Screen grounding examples
---------------
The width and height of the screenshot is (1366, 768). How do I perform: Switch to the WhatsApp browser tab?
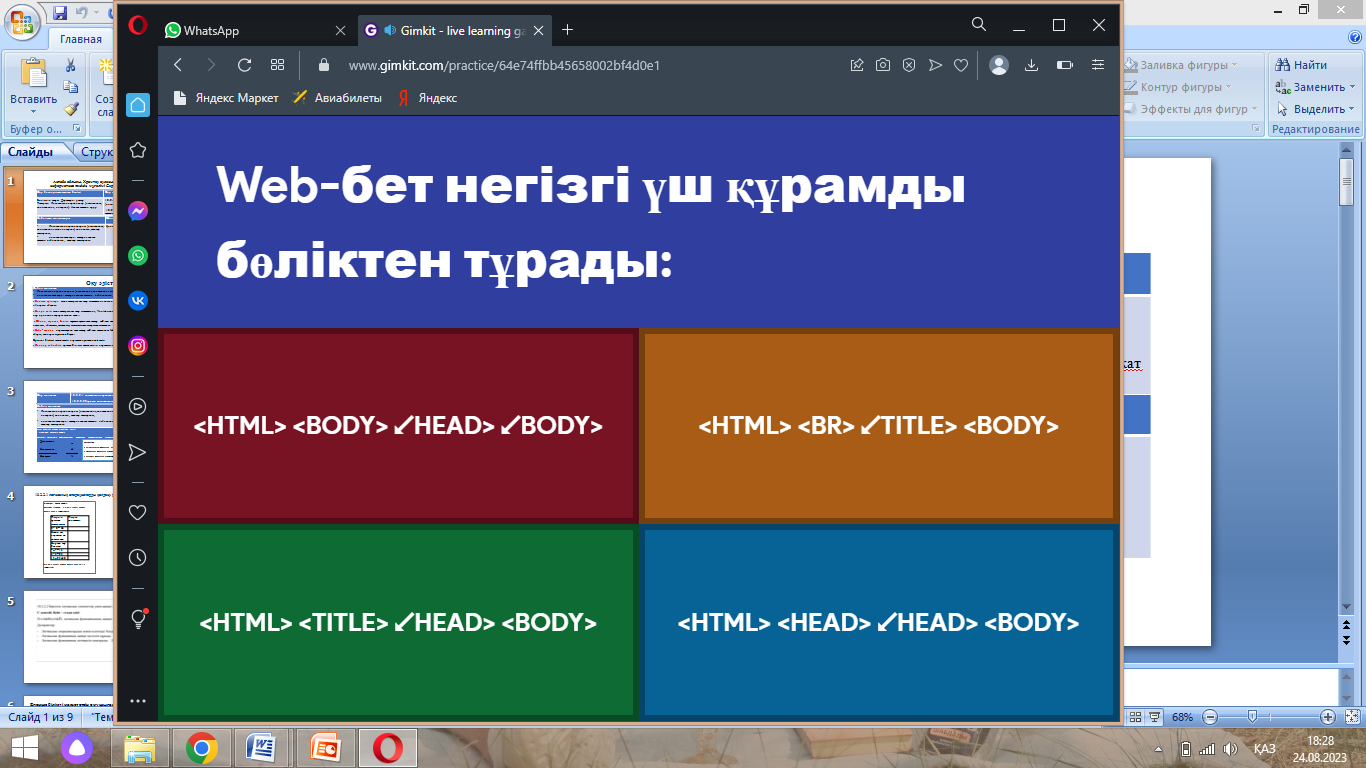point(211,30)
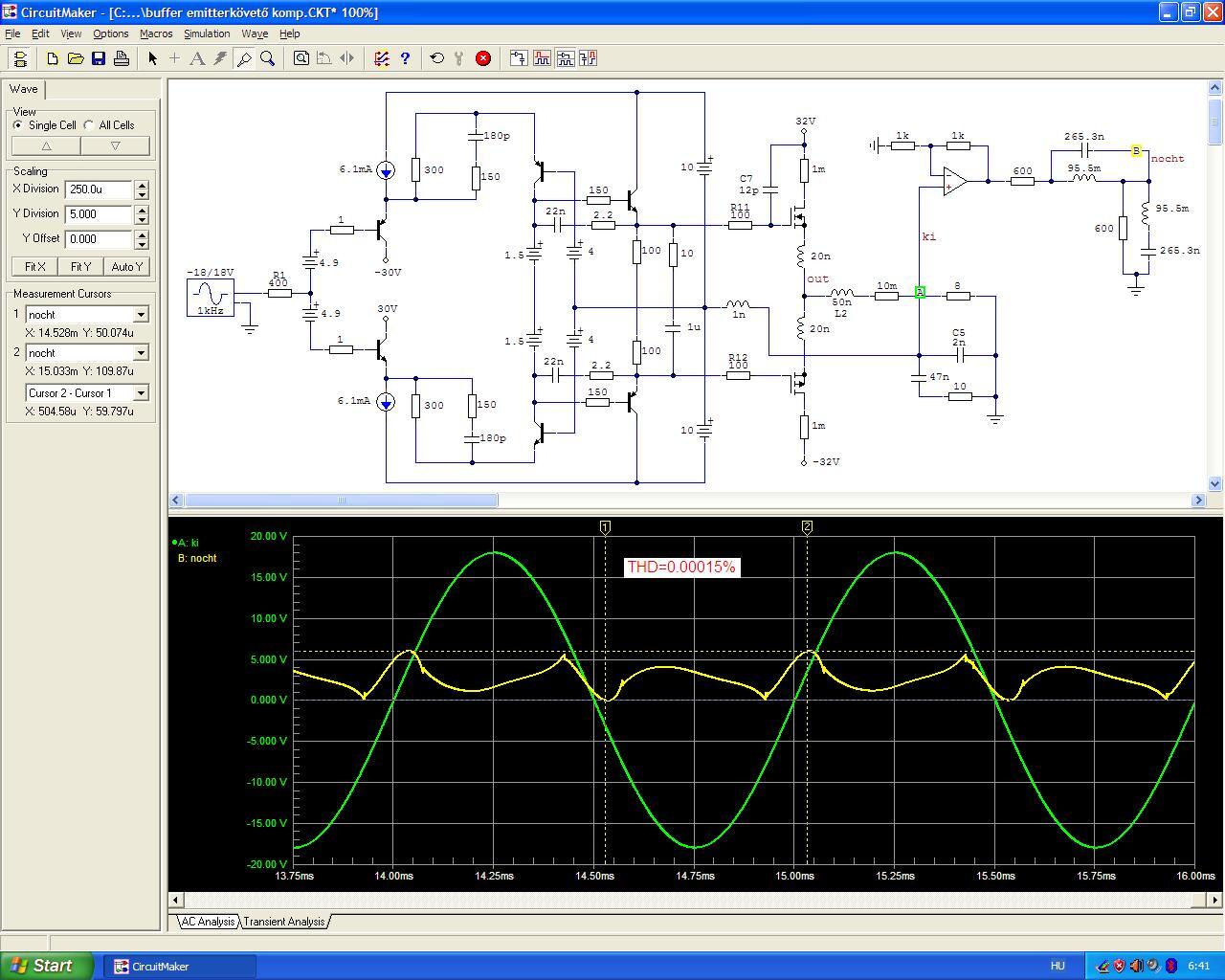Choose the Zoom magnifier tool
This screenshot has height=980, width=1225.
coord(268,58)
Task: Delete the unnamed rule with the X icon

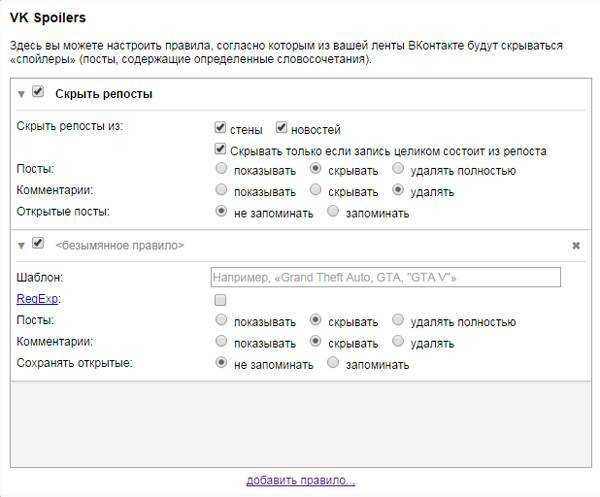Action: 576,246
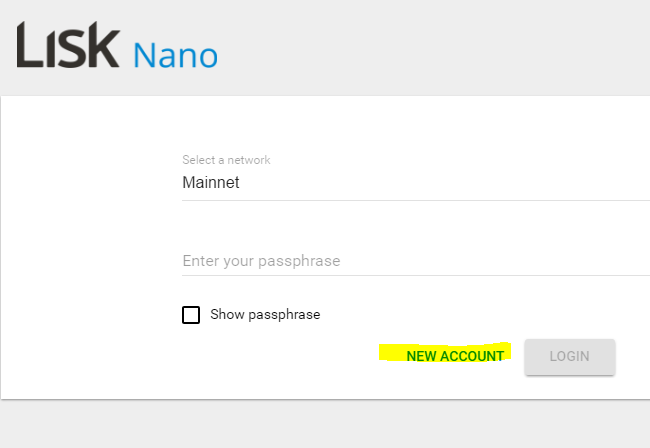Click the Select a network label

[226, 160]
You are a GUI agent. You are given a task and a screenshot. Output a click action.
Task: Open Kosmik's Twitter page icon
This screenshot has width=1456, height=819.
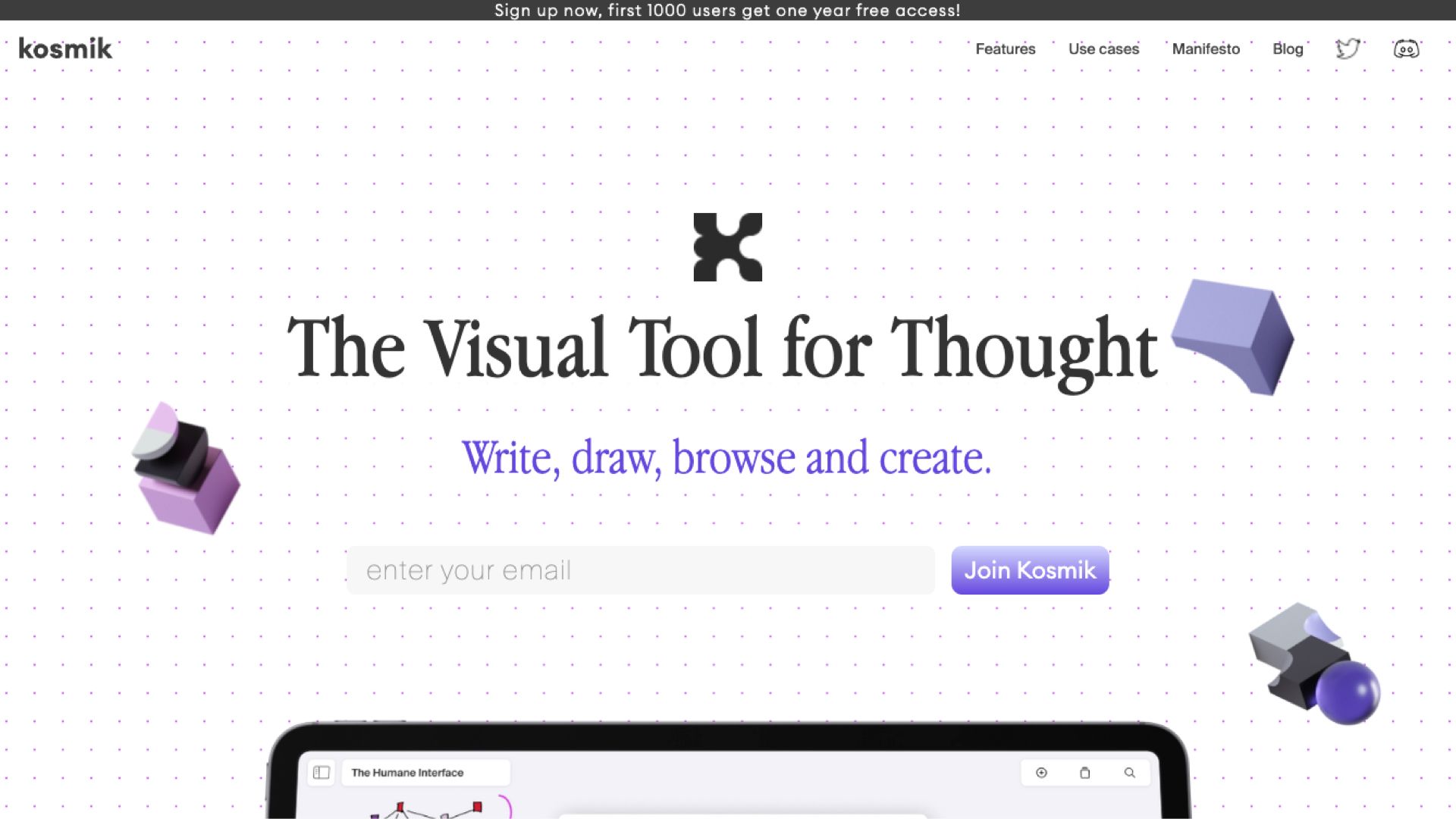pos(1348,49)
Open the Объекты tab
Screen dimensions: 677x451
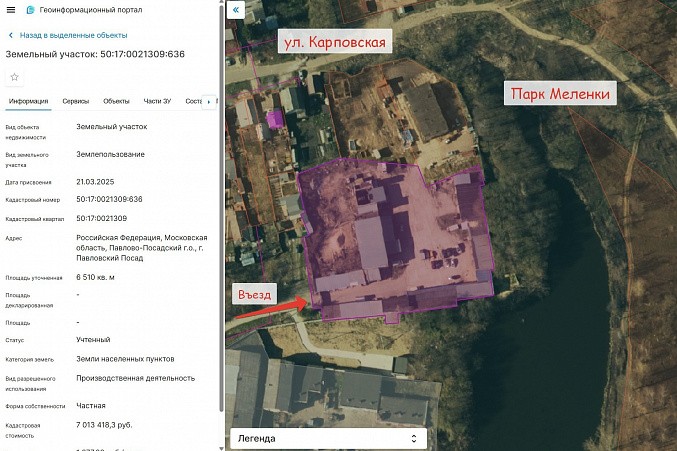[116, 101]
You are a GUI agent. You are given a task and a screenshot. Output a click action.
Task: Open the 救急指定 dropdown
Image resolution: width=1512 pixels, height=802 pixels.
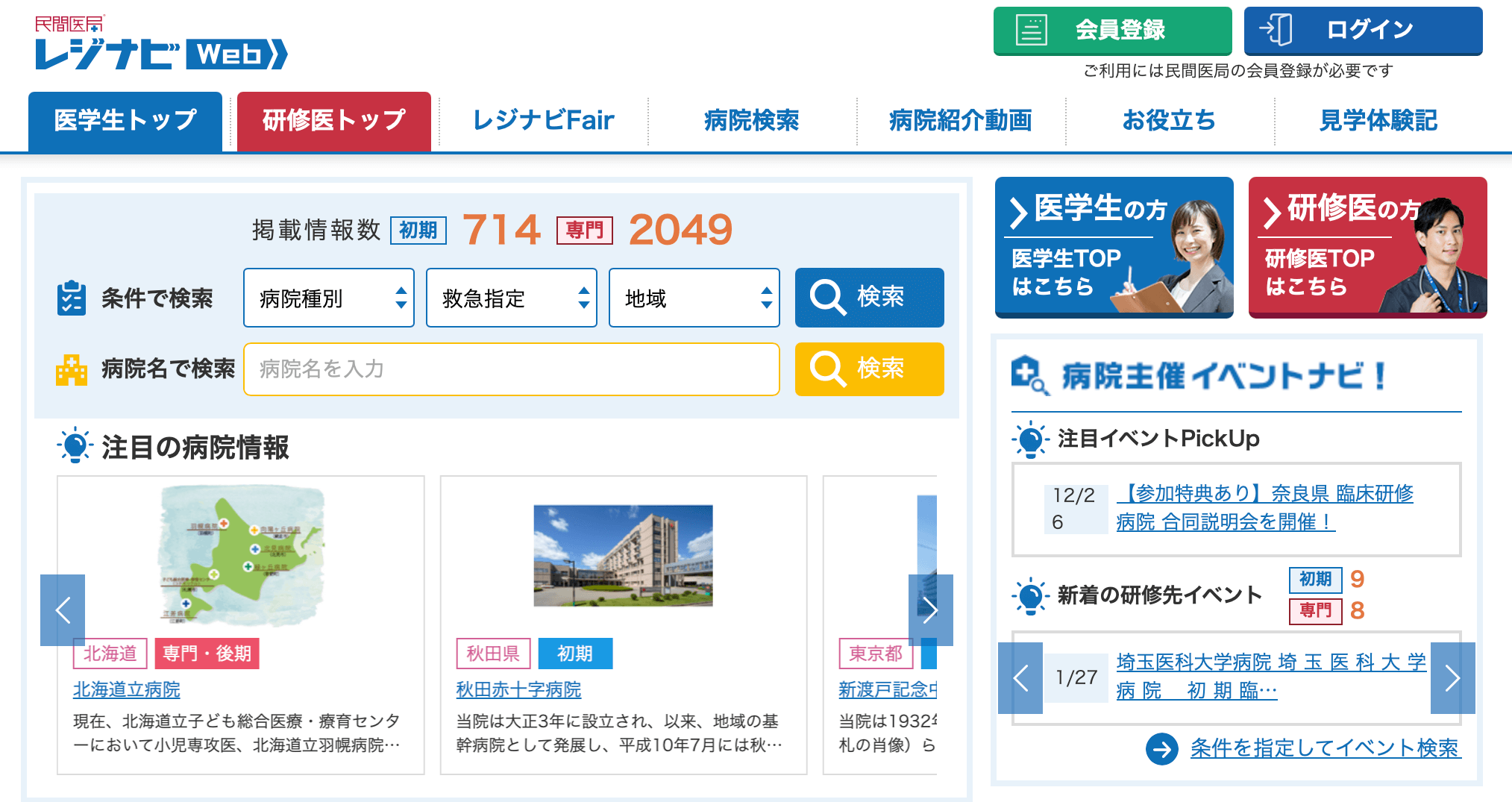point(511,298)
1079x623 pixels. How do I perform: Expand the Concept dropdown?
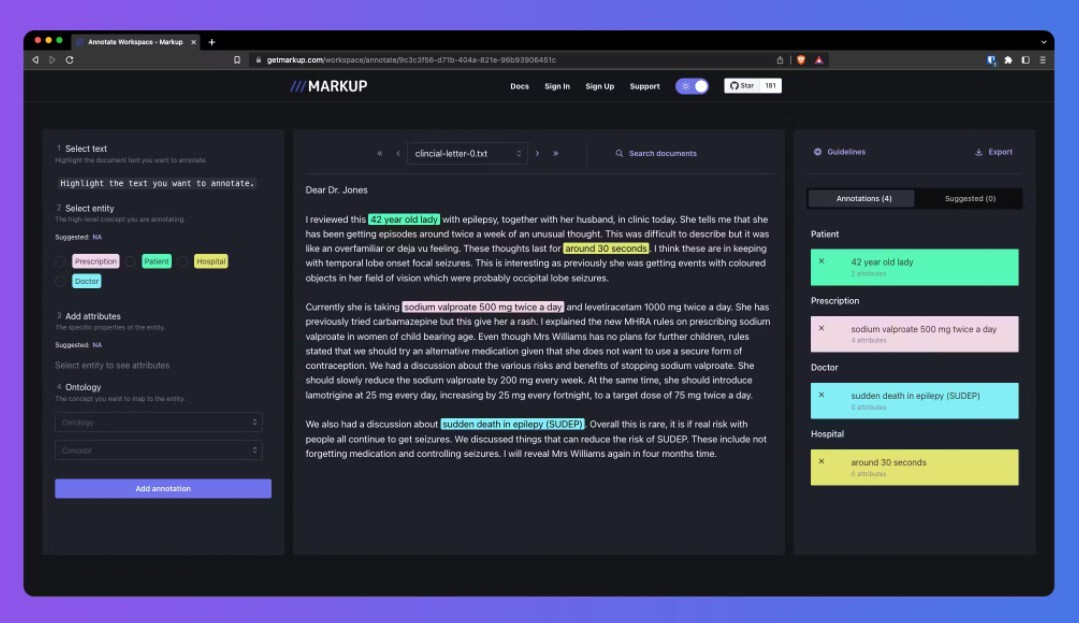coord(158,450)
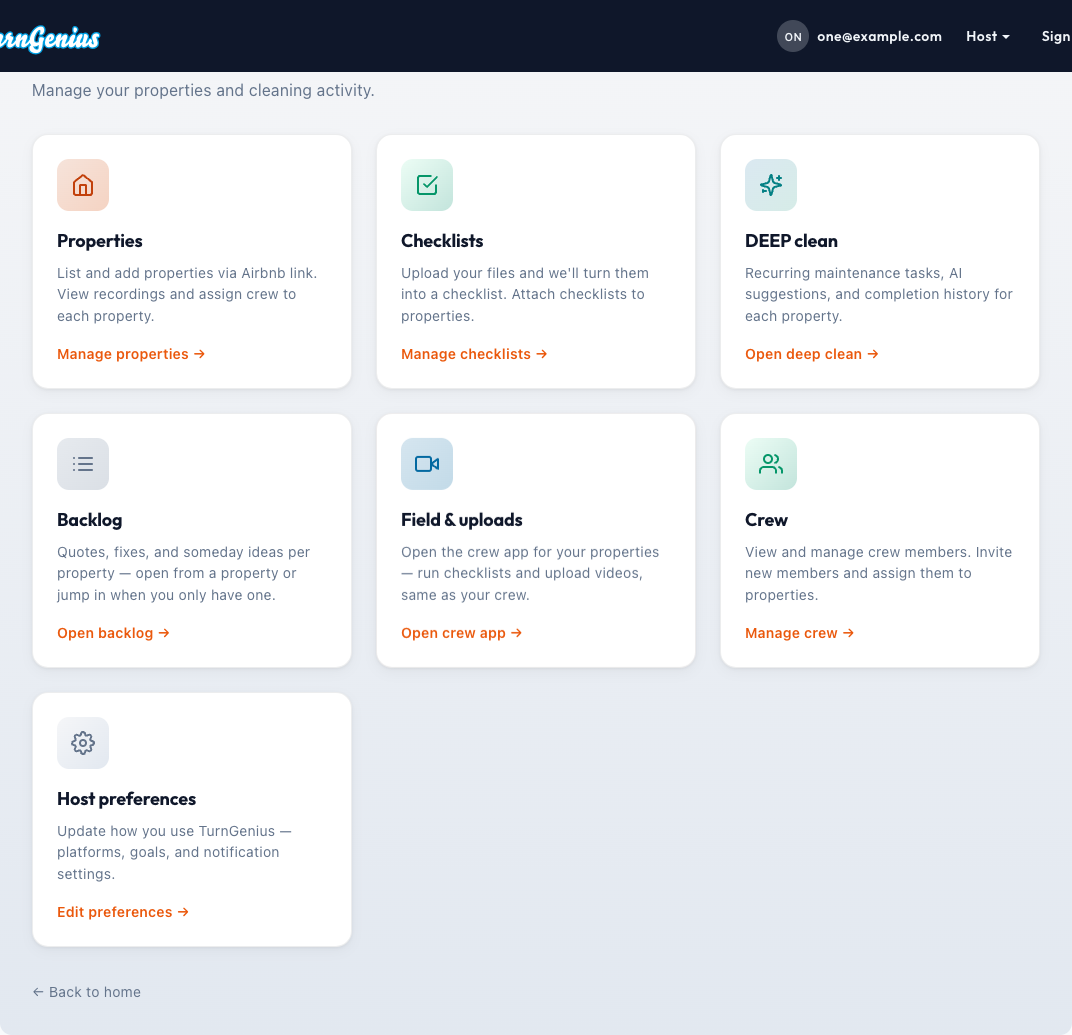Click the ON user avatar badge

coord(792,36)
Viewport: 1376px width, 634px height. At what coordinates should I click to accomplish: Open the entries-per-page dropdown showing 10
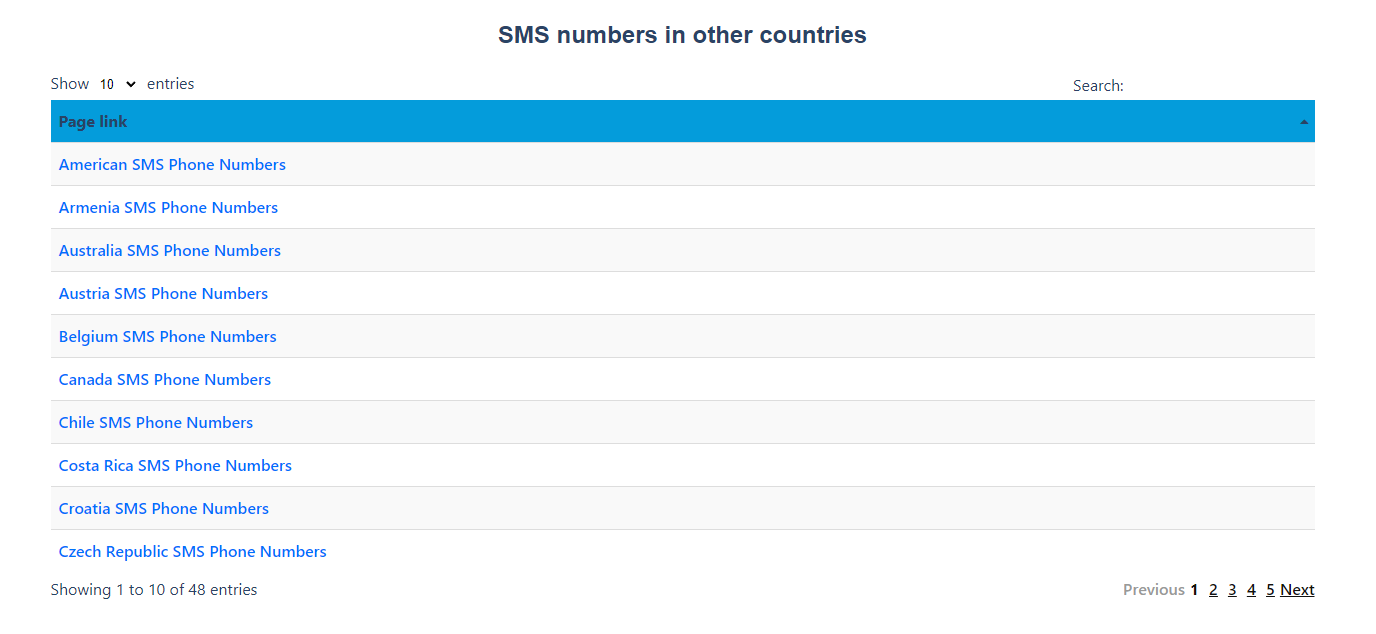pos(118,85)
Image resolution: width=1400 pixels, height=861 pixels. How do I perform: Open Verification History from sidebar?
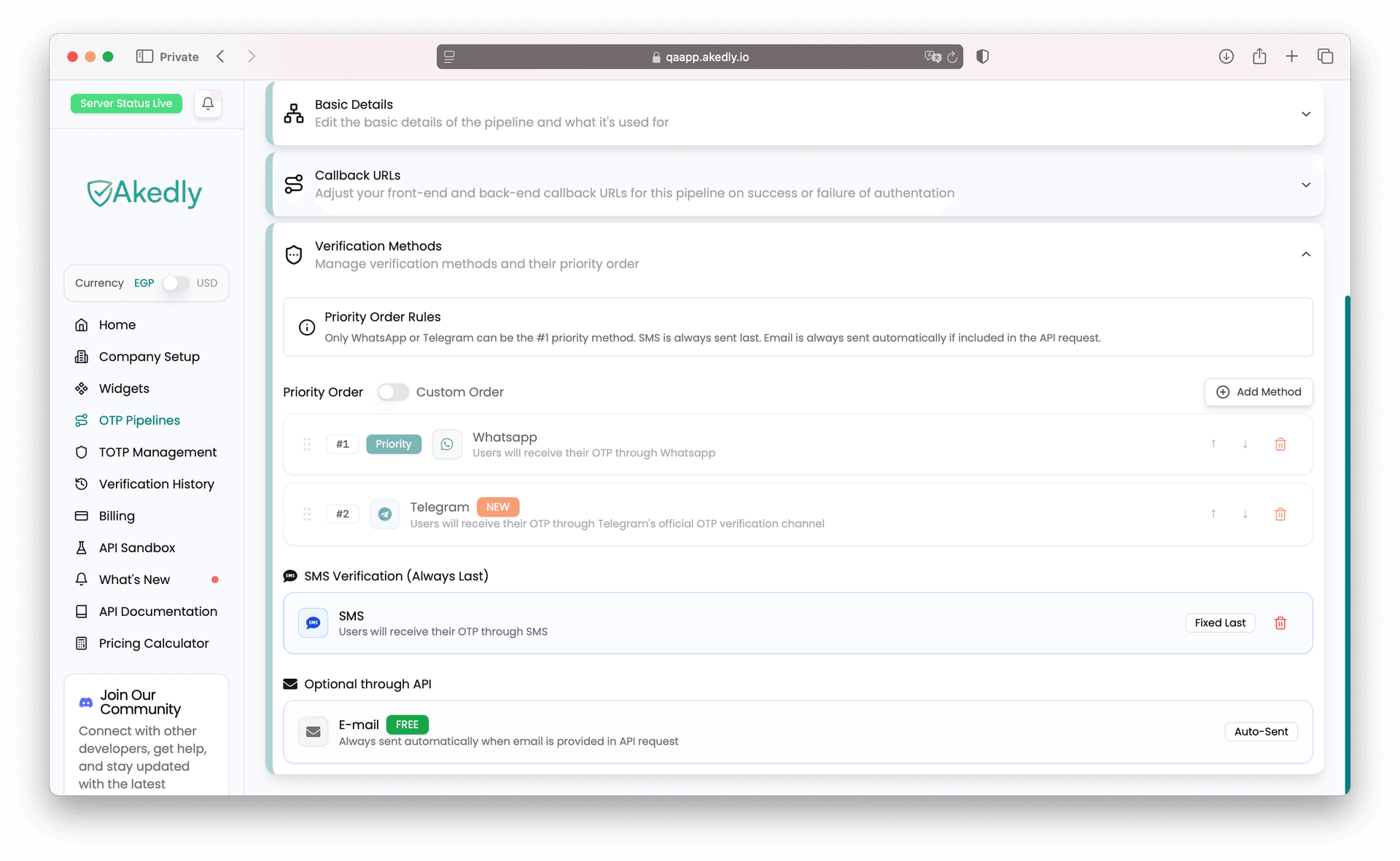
---------------
# Work required
Pull out every line in the entries above that contains the string "height", treating uppercase and lowercase as different.

# The result
The width and height of the screenshot is (1366, 768). How do I perform: Switch to the WhatsApp browser tab?
This screenshot has height=980, width=1225.
This screenshot has width=1456, height=819.
Image resolution: width=1512 pixels, height=802 pixels.
Viewport: 1376px width, 634px height. At what coordinates should I click to accomplish: Open the entries-per-page dropdown showing 10
Image resolution: width=1400 pixels, height=861 pixels. How do I perform: Open Verification History from sidebar?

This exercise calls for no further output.